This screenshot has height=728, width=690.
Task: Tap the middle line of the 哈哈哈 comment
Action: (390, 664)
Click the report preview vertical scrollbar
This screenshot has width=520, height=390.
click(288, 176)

:::::

What you will do:
Reproduce every one of the records above, line by line and without changing anything.

Result of this exercise:
This screenshot has height=728, width=690.
Task: Tap the middle line of the 哈哈哈 comment
Action: (390, 664)
Click the report preview vertical scrollbar
This screenshot has width=520, height=390.
click(288, 176)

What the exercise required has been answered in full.